What is asked:
Locate each line below that contains the string "size" and copy it. Match case exactly.

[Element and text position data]
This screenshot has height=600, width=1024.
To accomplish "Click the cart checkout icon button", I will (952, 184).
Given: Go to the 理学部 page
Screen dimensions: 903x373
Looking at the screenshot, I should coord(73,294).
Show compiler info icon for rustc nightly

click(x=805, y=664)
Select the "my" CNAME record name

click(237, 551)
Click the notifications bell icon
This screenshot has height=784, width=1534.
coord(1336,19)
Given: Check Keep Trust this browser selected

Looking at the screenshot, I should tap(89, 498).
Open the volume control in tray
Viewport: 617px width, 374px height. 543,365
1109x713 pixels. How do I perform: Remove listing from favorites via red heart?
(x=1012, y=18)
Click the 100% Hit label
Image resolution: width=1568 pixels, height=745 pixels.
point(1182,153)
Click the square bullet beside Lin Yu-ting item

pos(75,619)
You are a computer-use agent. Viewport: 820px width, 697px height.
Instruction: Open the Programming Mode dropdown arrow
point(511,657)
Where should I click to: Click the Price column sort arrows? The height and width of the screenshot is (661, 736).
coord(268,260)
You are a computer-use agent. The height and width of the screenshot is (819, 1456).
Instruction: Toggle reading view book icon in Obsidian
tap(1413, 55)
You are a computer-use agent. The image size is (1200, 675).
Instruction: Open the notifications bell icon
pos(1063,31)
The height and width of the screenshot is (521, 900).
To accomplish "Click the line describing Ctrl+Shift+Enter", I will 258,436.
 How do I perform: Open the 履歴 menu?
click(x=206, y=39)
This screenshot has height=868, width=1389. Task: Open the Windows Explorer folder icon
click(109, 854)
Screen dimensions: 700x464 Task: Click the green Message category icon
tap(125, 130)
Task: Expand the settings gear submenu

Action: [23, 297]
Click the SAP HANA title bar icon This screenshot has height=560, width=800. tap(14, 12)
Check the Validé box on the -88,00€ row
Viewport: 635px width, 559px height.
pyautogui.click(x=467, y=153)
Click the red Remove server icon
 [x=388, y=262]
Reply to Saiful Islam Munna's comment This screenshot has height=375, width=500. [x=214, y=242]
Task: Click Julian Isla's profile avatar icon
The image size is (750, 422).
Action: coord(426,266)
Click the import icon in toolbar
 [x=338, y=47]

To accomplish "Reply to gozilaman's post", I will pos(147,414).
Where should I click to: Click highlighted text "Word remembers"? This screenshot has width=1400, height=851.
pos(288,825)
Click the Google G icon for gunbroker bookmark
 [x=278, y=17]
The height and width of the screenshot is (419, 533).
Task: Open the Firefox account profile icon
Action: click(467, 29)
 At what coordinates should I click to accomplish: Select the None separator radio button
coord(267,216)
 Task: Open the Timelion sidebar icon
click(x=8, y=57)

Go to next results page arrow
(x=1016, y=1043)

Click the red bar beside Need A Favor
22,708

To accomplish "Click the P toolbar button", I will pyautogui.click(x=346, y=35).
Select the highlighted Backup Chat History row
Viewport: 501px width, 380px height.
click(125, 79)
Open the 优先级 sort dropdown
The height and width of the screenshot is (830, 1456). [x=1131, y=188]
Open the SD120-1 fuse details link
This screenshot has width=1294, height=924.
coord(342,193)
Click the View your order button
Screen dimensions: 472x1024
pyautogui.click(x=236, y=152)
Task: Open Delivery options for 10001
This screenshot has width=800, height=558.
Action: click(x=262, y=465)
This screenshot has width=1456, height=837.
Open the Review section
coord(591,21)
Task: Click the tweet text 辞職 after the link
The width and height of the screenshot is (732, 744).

Result of the exercise:
You are a computer-use agent. The image size is (1200, 675).
The image size is (750, 422).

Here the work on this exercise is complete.